Now, I’m not saying he was holding me back… He didn’t necessarily do anything wrong.
He was supportive and kind and obviously don’t forget tall, handsome and sexy… 😍
Buuuut something was missing. ✋
I was missing.
So, I ended it. 🤷♀️
Now, I’m in a new relationship. With muhhhhself.
^Me talking to myself about tackling my goals and achieving greatness^
I cannot emphasize how important is to be aware of your own emotional well-being and how it affects yourself and those around you.
If you are not happy with where you are at, you have the power to do what you can to change it so that you have the ability to work towards a goal of happiness in your life.
Ask yourself: are you happy? What makes me happy? Start a list. Write it down.
RIGHT NOW. DO IT. Add to it. Read it daily.
I believe my man-friend was and is important to me. I went into it with no expectations, no intentions, no knowledge of what would come out of it. I felt okay… But was I happy?
Sometimes, things just don’t work out and that is okay.
Do not stay in a relationship just to stay in a relationship.
Do not neglect yourself to save someone else’s feelings.
Do not hold onto things that are not holding onto you.
Do not stay in a job if you are miserable and you have the ability to find another opportunity…
I have accepted a job with a great company, with which I start next week.
This new opportunity will allow me more stability, experience, benefits, and growth… While giving me more time to focus on what I love most: myself. *flips hair*
Yes, I know I have been quiet…
But I have traveled, tried to ‘relationship’ if it were a verb, job-hunted, focused on my next career move, thought about going back to school and now that I have a great opportunity secured…
I want to shift the gears of my life into another direction.
When I traveled to Philadelphia last month, I did all the touristy things. Drank too many margs. Ate a Philly Cheesesteak. And before you ask, no, the actual bar from It’s Always Sunny in Philadelphia is not actually in Philadelphia.
I do think Philly stole my heart.
We tried to catch the train to NYC and literally missed it by ONE MINUTE.
I swear it felt like one of those shitty movies.. But we made it on the next train.

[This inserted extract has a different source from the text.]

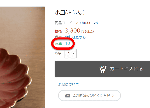Image resolution: width=150 pixels, height=108 pixels.
Task: Click the quantity dropdown arrow
Action: 74,53
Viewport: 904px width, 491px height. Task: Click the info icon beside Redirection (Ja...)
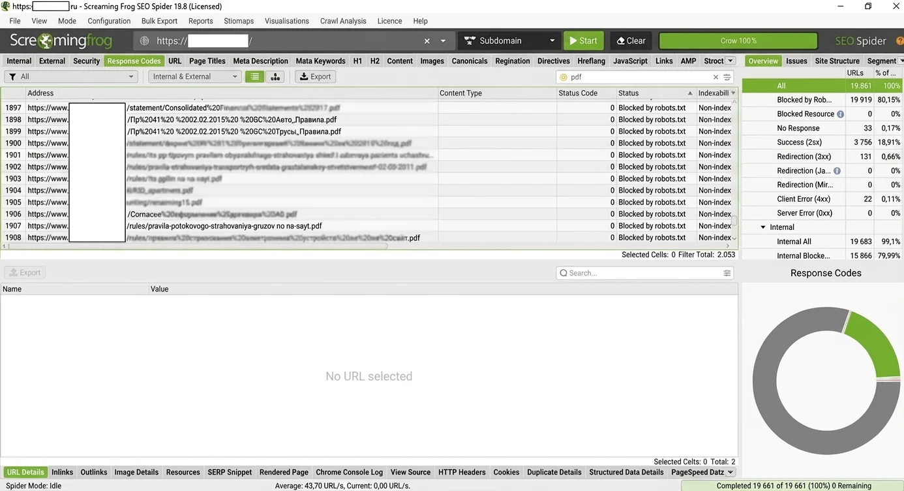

We saw Kinky Boots on Broadway starring the one and only, incredibly and unbelievably talented Brendon Urie from Panic! At the Disco while in NYC.
*Or did Brendon steal my heart?*
We rode bicycles through Central Park after drinking mimosas from my fave brunch spot in Manhattan.
Which I will tell you, this was NO easy feat.. (The bicycling, not the mimosas!)
It’s mimOOOsa, not mimosAAA.
This coming weekend, I am traveling to Dallas, TX to visit my dearest friend.
When I arrive home, I will start my new career. New perspective. New schedule. New goals. New Kristan.
“Sorry, the old Kristan can’t come the phone right now. Why? Oh, cause she’s DEAD.”
Unrelated side note, I feel like it is important to mention that I have already decorated my home for Halloween.
I am ready for what us in the south consider fall weather! 🍂🍂🍂🍂
Yes, I am aware that it is only September 6th. JUDGE ME.